The government has clearly set out the journey it has taken towards rail reform (previously known as ‘rail transformation’) through various publications including the Williams Rail Review call for evidence and evidence papers (2019), the Plan for Rail (2021) and the legislation consultation (2022), the response to which was published alongside the draft Bill on 20 February 2024.

The evidence paper titled “Current railway models: Great Britain and overseas” (2019) includes a review of the variations to the structure of the rail sector in Great Britain (pages 9-11) and was used as part of the evidence base for the proposals in the Plan for Rail. The Strategic Rail Authority (SRA) was established to provide a longer term and network-level view but ultimately abolished in order to better “align the responsibility for funding rail operations with the levers and accountability for decisions.” The integrated rail body, or Great British Railways, proposal brings both the longer term and network-level views together while bringing the necessary levers, alongside infrastructure, into one organisation in a way that the SRA approach did not.

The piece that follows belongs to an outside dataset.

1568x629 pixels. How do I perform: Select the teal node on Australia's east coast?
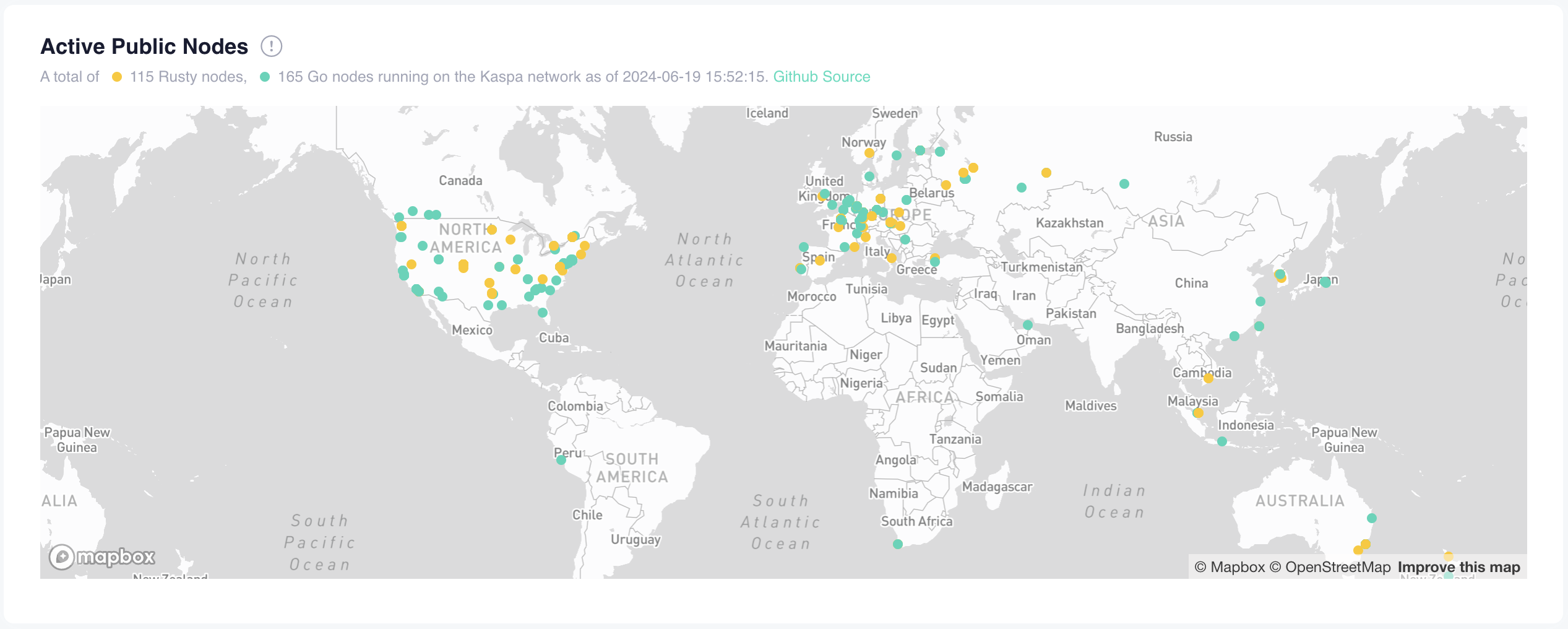coord(1372,518)
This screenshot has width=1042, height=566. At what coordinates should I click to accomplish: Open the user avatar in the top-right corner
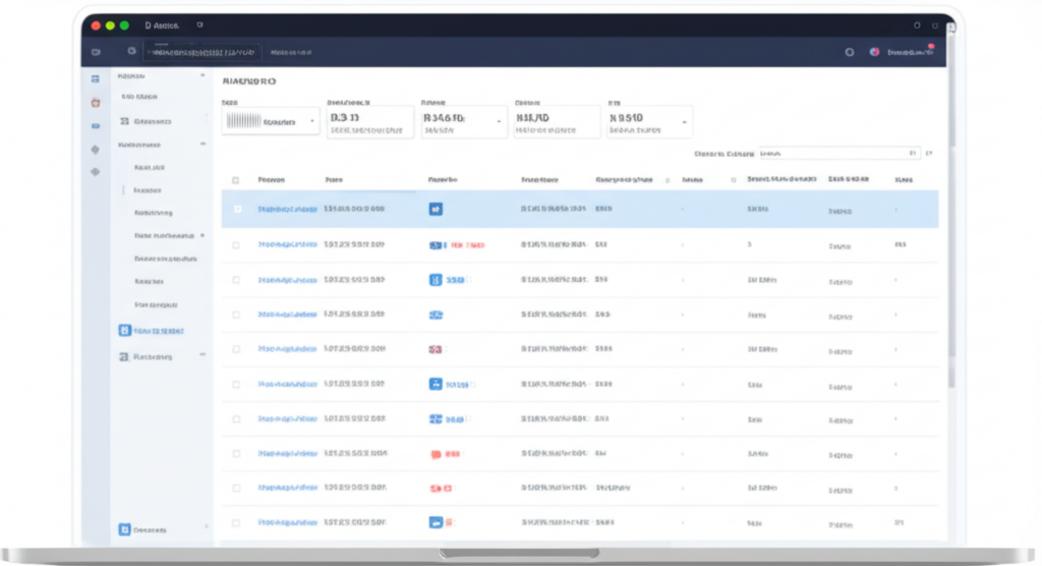click(875, 52)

The Railways Act 1993 envisaged a private sector model of infrastructure – and established Railtrack (a private sector body, listed on the Stock Exchange) – but this led to a poor safety record and did not provide sufficient government oversight given the substantial public investment in the infrastructure. Railtrack was replaced by Network Rail in 2002 and subsequent legislation in 2005 provided a clearer remit for government in the funding and specification of infrastructure (i.e. the Statement of Funds Available and the High Level Output Specification). Over the past decade and a half, safety performance on the railways has improved considerably and Great Britain now has an enviable record when compared to its peers both in Europe and on the international stage. For example, Great Britain had the lowest average number of fatalities and weighted serious injuries for whole society in Europe in 2022.

The integrated rail body, or Great British Railways, proposal maintains existing accountabilities with respect to operations, maintenance and renewals of infrastructure, which will remain in the public sector, given the significant level of public investment and the intention to maintain the excellent safety record. Since 2010, government has spent over £100 billion running the railways.

The aforementioned publications together demonstrate how government has learned from previous changes to the rail sector and show the vision for the future including next steps to deliver a modern and innovative railway that meets the needs of the nation. Government draws attention in particular to pages 12-14 of the Plan for Rail, which sets out our learnings on how the railways improved under the legislation that enabled privatisation (e.g. increased number of services), as well as where improvements did not materialise (highlighting, for example, the level of fragmentation inherent in the current structure and how that inhibits useful collaboration).

Across the many responses received from individuals, industry and other organisations, there was broad general support for the proposed primary legislative changes set out in the Government’s legislation consultation. We expect the PLS process to further highlight the level of support for the proposed changes.

Question 3: Are there further provisions within the draft Bill that the Committee should focus its scrutiny on? 

The government welcomes the scrutiny of this Bill and is keen to hear the views of Parliamentarians and experts across industry.